Wall Street
As bolsas de Nova York fecharam em baixa ontem, com o índice Dow Jones perdendo 0,21% e o Nasdaq 0.77%. O índice ampliado Standard and Poor's (SP 500), o mais representativo da tendência geral, caiu 0,14%. No mercado de títulos, o rendimento do bônus do Tesouro a 10 anos subiu a 5,131% contra 5,069% na sexta-feira, e o do bônus a 30 anos a 5,227% contra 5,169% na sexta-feira.

Petróleo
O petróleo registrou forte alta ontem e fechou acima dos US$ 73 o barril, após o anúncio da Bolívia de nacionalização de seus campos de hidrocarbonetos (petróleo e gás) num contexto já tenso de temores ligados à crise nuclear iraniana. Em Nova York, o barril de ''light sweet'' para entrega em junho terminou em alta de 1,82 dólar, a 73,70 dólares. Em Londres, o barril de Brent do Mar do Norte subiu 1,87 dólar, cotado a 73,89 dólares.

Efeito Morales
Os preços aumentaram ao longo do pregão, acelerando a tendência de alta da commodity, após o anúncio do presidente boliviano, Evo Morales, de nacionalização dos campos de petróleo e de gás natural do país. Mas os analistas não esperavam que o preço fosse subir tanto com esta notícia, porque a produção de petróleo na Bolívia é ''bastante pequena'', lembrou Fadel Gheit, analista da Oppenheimer.

Tensão
O anúncio boliviano não deveria ter impacto imediato no mercado de petróleo porque a Bolívia produz pouco gás e petróleo, mas ''isto amplifica a tensão já existente na indústria petroleira global e pode disparar os preços da commodity'', acrescentou Bill Farren-Price, analista da Middle East Economic Survey.

0,05%
Segundo o site da CIA, o país produz 42 mil barris de petróleo por dia - de 84 milhões produzidos no mundo - ou seja 0,05% do total mundial, e consome tudo o que produz.
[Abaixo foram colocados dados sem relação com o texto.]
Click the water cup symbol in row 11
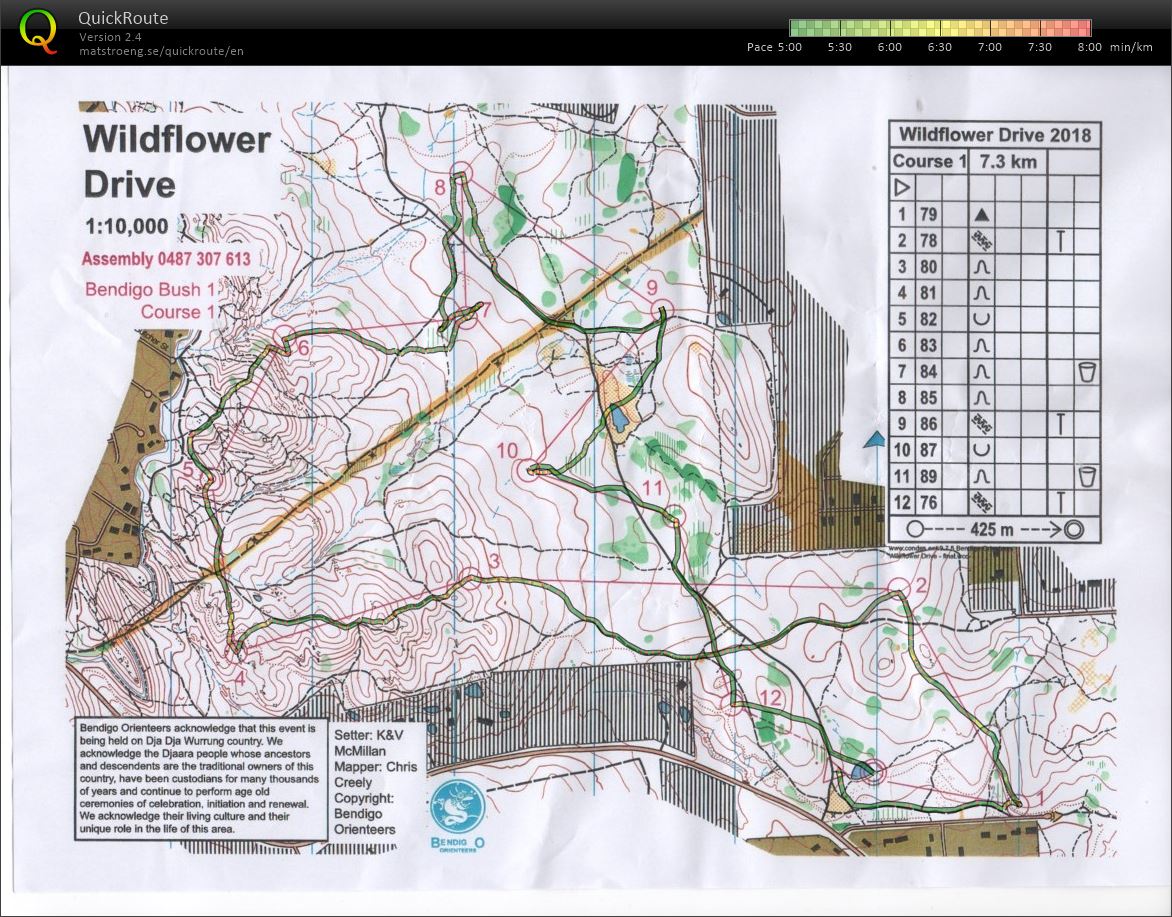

A Bolívia produz 0,25% da produção diária de gás natural, segundo os dados da CIA.

Na Espanha
O governo espanhol também manifestou ontem sua ''profunda preocupação'' com o anúncio do presidente da Bolívia, Evo Morales, de nacionalizar as empresas de petróleo e gás natural do país, uma medida que afeta diretamente o grupo espanhol Repsol-YPF, assim como a brasileira Petrobras.

Diálogo
O governo de José Luis Rodriguez Zapatero ''espera que o prazo de 180 dias dado pelo presidente da Bolívia às companhias estrangeiras (que operam no país) para regularizar seus contratos de exploração atuais abrirá um processo de negociação e de diálogo verdadeiro'' entre o governo de La Paz e as empresas estrangeiras, segundo um comunicado publicado na madrugada (hora local) de segunda para terça-feira pelo ministério dos Assuntos Estrangeiros na capital espanhola. ''O governo espanhol está acompanhando de muito perto a situação'', advertiu o ministro. O grupo de petróleo espanhol Repsol-YPF controla atualmente, por sua filial Andina, 25,7% da produção de gás na Bolívia.

Tóquio
A bolsa de Tóquio fechou a segunda-feira em leve alta de 0,12%, antes do longo feriado da ''Golden Week'', que fará com que o mercado fique fechado de quarta-feira a domingo. O índice Nikkei 225 ganhou 19,48 pontos (+0,12%), fechando em 16.925,71. As bolsas européias estiveram fechadas ontem, assim como as de Hong Kong e Xangai.

Juros
O presidente do Banco Central (BC), Henrique Meirelles, recebeu com tranquilidade as declarações do ministro da Fazenda, Guido Mantega, de que não havia motivos para uma desaceleração no ritmo de cortes da taxa básica de juros. Segundo Meirelles, a observação do colega foi ''absolutamente equilibrada e expressa uma opinião razoável e legítima''.

Sintonia
Meirelles declarou, ainda, que as relações com Mantega estão funcionando ''em perfeita sintonia''. ''O ambiente de cooperação é o melhor possível'', notou o presidente do BC.

Desaceleração
Perguntado sobre possíveis pressões de setores do governo para que a taxa Selic siga em desaceleração no próximo encontro do Copom, marcado para os dias 30 e 31 de maio, Meirelles afirmou ser evidente que o BC continuará trabalhando normalmente.

Previsões
Sobre a previsão de Mantega de que o PIB poderá crescer de 4,5% a 5% este ano - valor superior à estimativa traçada pelo BC, que é de 4% -, Meirelles afirmou que torce para que isso aconteça. Porém, reiterou que a projeção do BC para a expansão econômica continua sendo aquela expressa no Relatório de Inflação.